Chillin' out with his sister: 







He was smashing fella and I feel privileged to have had him in my life for so long.

Sleep well Tommy, my gingerbread friend xx


----------



## FubsyMog (21 January 2015)

Beautiful kitty. His expression in the top picture kind of says "...and WHERE are my presents...?!". Rest in peace ginger mog.


----------



## Archangel (21 January 2015)

What a lovely boy, he clearly had a very happy and long life with you.    
RIP Tommy.


----------



## Snat20 (21 January 2015)

Sorry to hear your sad news, he was a very handsome boy. RIP Tommy x


----------



## Princess16 (21 January 2015)

Aww RIP little man - he was indeed lovely ((hugs))


----------



## maj (21 January 2015)

its always so sad to lose a much loved pet - rip tommy xx


----------



## Shady (21 January 2015)

i am so sorry you lost your little cat, he was very handsome.xxx hugs to you , rip Tommy


----------



## Tiffany (21 January 2015)

Always sad losing our much loved pets. Sounds like he had a lovely life. RIP Tommy


----------



## _GG_ (21 January 2015)

Sweet dreams Tommy. 

Hope you're ok JulesRules x


----------



## Peregrine Falcon (21 January 2015)

Another sad loss of a beloved pet.  Play free Tommy, happy chasing.


----------



## pines of rome (22 January 2015)

So sorry, he looks just like my boy Jaffa! I am dreading the day he goes.


----------



## JulesRules (23 January 2015)

Thanks everyone. It's been a tough week.

it's those moments where you forget and think you hear them padding around, or go to look in their fave sleeping spot :-(

We are going away in a couple of weeks, but we will be looking for a little kitty cat to come and live with us when we get back.


----------



## Cinnamontoast (23 January 2015)

RIP, puss cat


----------



## TheresaW (25 January 2015)

RIP Tommy, what a beautiful boy you were.


----------



## ILuvCowparsely (10 February 2015)

JulesRules said:



			Lost my little cat on Monday afternoon.

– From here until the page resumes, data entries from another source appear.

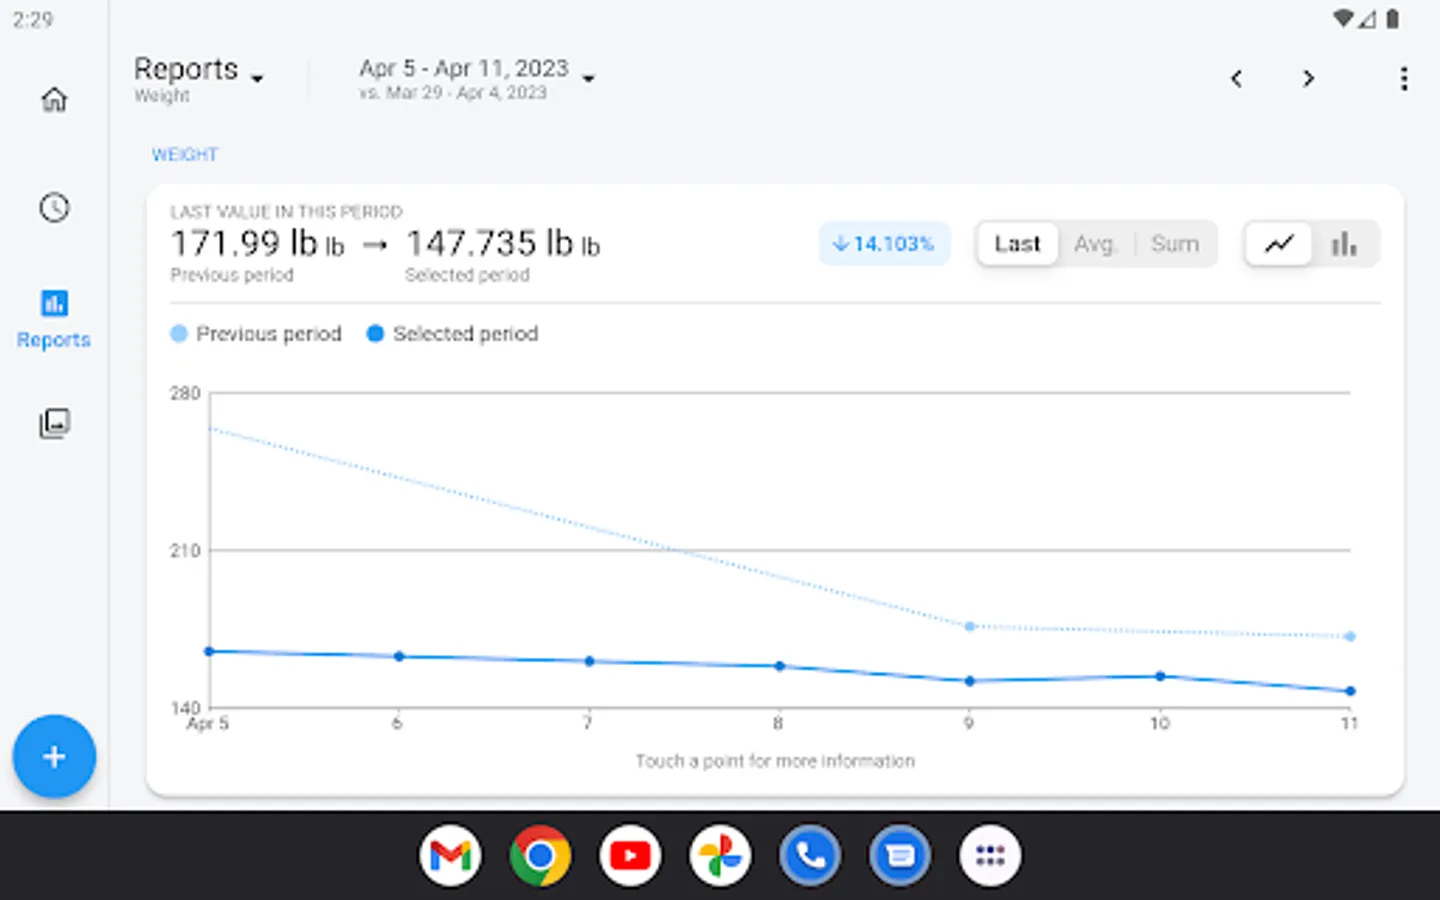Go to next period arrow
The image size is (1440, 900).
[1308, 79]
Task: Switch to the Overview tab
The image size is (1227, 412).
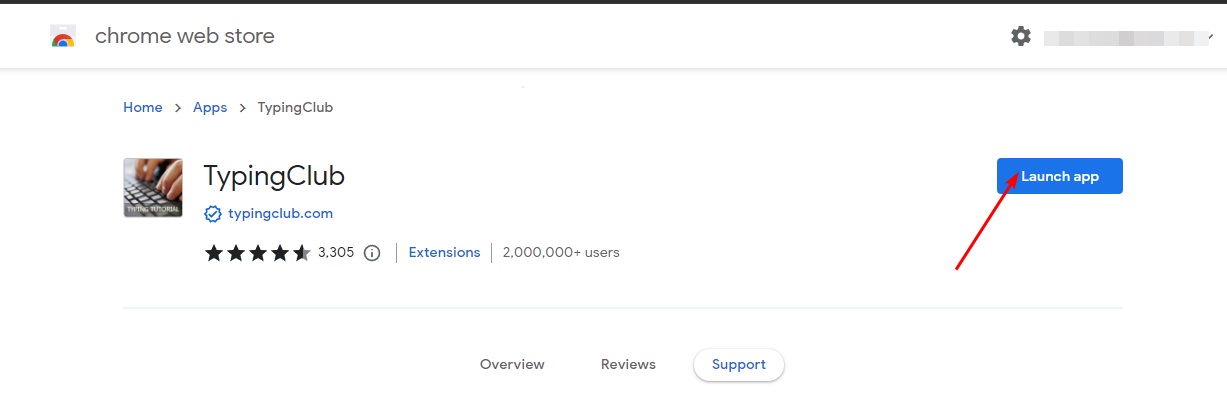Action: click(x=512, y=365)
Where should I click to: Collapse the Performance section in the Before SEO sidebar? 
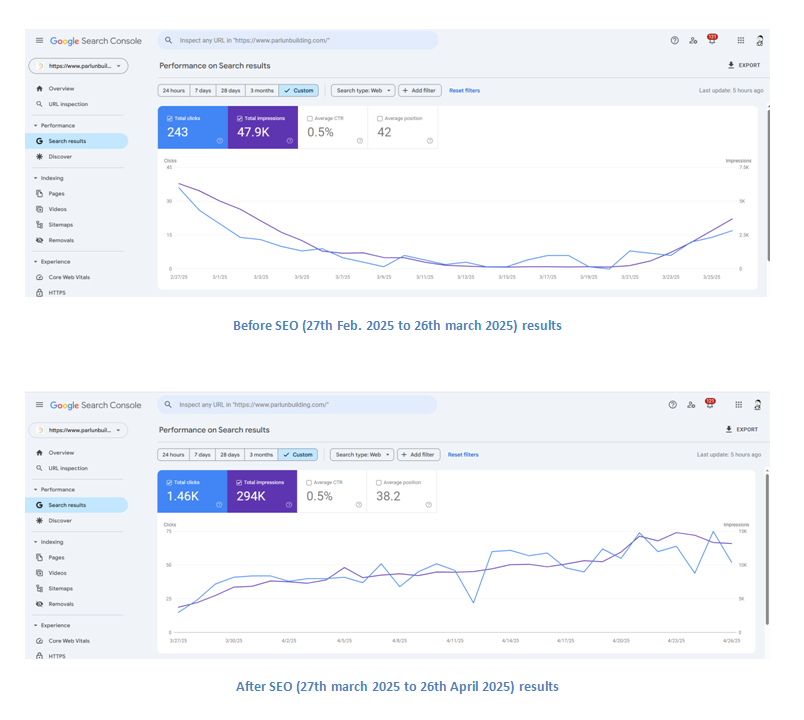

I'm coping suprisingly well considering. I have had him for over 18 years as I had him as tiny kitten and he was 18 and half. He was in great health and spirits until the last 10 days when he went downhill.

I think knowing he had such a great long life and that after his short illness he was ready to go has made it easier. It also gave me a few days to spoil him rotten and get my head around things. 

He was a lovely sociable boy. He used to love to wait until visitors came to the house. As soon as they sat on the sofa he would be on their knee for a fuss whether they liked it or not. He also used to come up to bed with us and then climb up for a cuddle and then get under the duvet and curl up in a ball under my arm with his chin on my hand.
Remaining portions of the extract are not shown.